== Assignment ==
Your answer should hold all lines of the entries that include the word "suggestion".
*** Information provided ***
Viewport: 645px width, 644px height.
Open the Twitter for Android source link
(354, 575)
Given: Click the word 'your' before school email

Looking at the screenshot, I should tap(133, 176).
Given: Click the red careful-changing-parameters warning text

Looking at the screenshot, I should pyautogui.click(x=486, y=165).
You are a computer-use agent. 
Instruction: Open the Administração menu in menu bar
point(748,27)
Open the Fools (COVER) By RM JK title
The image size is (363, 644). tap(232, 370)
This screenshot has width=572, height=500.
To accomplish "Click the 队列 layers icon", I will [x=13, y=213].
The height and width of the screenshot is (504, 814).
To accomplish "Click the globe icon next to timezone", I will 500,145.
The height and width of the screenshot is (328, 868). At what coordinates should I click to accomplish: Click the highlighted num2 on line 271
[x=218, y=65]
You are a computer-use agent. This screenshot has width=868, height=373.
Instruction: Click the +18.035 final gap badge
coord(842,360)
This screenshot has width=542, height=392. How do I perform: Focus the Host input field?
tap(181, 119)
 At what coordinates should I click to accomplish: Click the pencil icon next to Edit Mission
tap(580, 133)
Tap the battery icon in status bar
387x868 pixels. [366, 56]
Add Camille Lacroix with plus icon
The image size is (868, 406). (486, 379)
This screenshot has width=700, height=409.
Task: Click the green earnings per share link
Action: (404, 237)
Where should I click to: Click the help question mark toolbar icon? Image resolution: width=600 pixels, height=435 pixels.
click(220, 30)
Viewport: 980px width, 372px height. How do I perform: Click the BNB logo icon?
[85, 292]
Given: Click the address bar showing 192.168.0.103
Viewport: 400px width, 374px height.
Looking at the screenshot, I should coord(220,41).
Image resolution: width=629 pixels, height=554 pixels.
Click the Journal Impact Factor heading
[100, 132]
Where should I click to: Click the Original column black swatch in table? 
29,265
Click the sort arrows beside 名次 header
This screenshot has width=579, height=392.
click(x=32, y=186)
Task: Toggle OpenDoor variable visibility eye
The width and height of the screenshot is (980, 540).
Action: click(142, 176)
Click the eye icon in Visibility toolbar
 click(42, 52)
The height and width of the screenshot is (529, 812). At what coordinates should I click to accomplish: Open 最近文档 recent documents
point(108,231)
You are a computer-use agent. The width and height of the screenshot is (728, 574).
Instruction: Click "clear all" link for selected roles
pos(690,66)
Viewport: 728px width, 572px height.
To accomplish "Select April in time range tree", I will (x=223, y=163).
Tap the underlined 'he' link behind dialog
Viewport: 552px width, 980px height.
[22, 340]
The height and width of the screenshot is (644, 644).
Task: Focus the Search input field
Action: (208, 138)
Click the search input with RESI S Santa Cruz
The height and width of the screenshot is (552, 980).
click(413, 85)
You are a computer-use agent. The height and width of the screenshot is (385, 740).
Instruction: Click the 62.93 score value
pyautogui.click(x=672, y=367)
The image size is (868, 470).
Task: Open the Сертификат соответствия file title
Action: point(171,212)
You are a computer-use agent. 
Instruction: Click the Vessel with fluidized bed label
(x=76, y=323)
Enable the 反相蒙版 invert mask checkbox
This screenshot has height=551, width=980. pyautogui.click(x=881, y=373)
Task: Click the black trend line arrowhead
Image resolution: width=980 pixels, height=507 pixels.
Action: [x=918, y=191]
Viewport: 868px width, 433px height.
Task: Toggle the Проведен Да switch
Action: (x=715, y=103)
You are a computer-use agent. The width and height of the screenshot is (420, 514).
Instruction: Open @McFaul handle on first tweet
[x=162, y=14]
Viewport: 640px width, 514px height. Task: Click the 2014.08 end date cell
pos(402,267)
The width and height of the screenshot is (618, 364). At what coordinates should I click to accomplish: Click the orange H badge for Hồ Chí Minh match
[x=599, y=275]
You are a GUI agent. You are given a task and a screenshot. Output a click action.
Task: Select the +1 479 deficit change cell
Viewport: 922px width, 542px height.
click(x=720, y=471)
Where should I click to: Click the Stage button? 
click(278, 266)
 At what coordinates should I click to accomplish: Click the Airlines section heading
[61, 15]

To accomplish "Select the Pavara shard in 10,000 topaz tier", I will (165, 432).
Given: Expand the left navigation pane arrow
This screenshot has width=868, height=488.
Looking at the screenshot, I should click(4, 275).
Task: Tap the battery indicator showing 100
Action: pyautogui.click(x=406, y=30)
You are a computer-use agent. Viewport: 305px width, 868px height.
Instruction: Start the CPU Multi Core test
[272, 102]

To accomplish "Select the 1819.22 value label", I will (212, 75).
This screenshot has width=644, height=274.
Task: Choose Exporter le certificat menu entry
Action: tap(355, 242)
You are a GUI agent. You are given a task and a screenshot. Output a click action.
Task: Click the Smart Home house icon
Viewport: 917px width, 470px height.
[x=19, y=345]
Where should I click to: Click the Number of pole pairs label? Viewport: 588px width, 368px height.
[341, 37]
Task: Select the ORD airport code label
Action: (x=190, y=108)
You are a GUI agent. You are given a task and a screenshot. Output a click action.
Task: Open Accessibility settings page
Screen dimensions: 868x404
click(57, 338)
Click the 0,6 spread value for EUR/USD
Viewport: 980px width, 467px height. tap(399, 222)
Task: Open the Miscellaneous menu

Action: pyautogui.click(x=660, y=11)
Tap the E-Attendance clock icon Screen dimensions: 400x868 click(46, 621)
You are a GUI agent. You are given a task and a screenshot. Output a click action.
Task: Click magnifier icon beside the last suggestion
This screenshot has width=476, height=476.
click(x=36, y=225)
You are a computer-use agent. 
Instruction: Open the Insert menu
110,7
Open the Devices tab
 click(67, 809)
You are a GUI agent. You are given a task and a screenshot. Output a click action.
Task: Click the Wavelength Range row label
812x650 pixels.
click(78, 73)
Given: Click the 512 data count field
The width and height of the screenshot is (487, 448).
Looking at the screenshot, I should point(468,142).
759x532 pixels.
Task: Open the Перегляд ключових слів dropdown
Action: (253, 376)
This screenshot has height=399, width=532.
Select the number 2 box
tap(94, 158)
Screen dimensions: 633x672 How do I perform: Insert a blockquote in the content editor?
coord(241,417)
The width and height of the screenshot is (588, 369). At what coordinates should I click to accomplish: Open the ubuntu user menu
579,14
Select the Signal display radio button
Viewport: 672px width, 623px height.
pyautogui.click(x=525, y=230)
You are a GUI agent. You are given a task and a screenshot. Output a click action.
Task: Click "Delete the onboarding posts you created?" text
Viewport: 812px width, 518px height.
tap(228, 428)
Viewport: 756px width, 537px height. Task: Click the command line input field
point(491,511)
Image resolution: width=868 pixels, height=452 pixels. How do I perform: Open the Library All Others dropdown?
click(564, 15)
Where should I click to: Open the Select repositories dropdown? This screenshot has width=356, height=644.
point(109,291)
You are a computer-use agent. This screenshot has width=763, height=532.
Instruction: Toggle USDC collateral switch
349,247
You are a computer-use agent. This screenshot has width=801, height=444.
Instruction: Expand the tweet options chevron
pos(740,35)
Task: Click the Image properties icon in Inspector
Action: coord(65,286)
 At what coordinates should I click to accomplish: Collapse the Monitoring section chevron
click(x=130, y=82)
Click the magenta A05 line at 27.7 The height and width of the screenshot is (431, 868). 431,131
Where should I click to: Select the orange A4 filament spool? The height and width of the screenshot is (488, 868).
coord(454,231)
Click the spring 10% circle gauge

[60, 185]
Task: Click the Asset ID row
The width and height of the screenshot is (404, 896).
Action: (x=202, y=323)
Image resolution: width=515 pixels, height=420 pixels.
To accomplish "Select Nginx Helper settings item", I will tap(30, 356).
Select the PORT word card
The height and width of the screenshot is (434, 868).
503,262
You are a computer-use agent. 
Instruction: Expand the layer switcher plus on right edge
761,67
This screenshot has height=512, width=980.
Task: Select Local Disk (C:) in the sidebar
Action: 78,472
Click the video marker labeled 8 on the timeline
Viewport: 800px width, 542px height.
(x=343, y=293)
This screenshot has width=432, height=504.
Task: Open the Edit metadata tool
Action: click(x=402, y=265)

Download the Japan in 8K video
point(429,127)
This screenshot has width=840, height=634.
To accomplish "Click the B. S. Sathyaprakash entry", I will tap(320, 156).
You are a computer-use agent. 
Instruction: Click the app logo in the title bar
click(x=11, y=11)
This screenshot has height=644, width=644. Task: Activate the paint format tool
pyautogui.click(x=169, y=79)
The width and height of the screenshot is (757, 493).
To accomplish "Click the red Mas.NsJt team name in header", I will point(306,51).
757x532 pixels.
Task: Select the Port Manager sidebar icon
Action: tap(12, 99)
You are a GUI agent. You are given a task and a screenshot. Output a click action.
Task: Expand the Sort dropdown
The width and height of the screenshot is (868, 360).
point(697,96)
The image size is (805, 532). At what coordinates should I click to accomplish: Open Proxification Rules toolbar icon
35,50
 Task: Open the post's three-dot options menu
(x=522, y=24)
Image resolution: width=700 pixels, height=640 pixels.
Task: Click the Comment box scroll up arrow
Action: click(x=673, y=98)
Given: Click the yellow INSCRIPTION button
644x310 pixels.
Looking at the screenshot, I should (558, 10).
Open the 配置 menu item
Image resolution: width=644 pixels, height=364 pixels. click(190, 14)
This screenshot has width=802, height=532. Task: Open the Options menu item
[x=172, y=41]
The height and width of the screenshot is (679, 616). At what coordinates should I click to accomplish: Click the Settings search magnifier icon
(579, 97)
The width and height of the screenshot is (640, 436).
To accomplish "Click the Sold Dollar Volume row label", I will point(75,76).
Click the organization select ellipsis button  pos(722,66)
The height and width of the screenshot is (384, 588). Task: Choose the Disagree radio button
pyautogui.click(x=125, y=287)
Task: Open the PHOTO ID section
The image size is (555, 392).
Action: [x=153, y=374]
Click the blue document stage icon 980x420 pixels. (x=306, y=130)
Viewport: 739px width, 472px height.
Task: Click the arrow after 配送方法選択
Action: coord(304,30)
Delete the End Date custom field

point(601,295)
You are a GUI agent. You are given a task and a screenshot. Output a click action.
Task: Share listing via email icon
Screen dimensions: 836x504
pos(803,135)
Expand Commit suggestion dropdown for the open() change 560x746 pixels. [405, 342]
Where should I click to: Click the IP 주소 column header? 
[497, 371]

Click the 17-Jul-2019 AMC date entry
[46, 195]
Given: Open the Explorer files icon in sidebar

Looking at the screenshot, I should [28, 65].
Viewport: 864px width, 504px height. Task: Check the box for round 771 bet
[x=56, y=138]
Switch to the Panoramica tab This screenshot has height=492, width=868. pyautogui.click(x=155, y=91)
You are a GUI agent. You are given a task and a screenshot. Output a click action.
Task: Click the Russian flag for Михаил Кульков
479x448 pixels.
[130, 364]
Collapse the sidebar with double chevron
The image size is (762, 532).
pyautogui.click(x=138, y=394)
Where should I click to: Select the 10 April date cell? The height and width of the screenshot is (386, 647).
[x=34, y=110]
*** End of Information provided ***
== Output ==
Task: Click magnifier icon beside the last suggestion
Expand Commit suggestion dropdown for the open() change 560x746 pixels. [405, 342]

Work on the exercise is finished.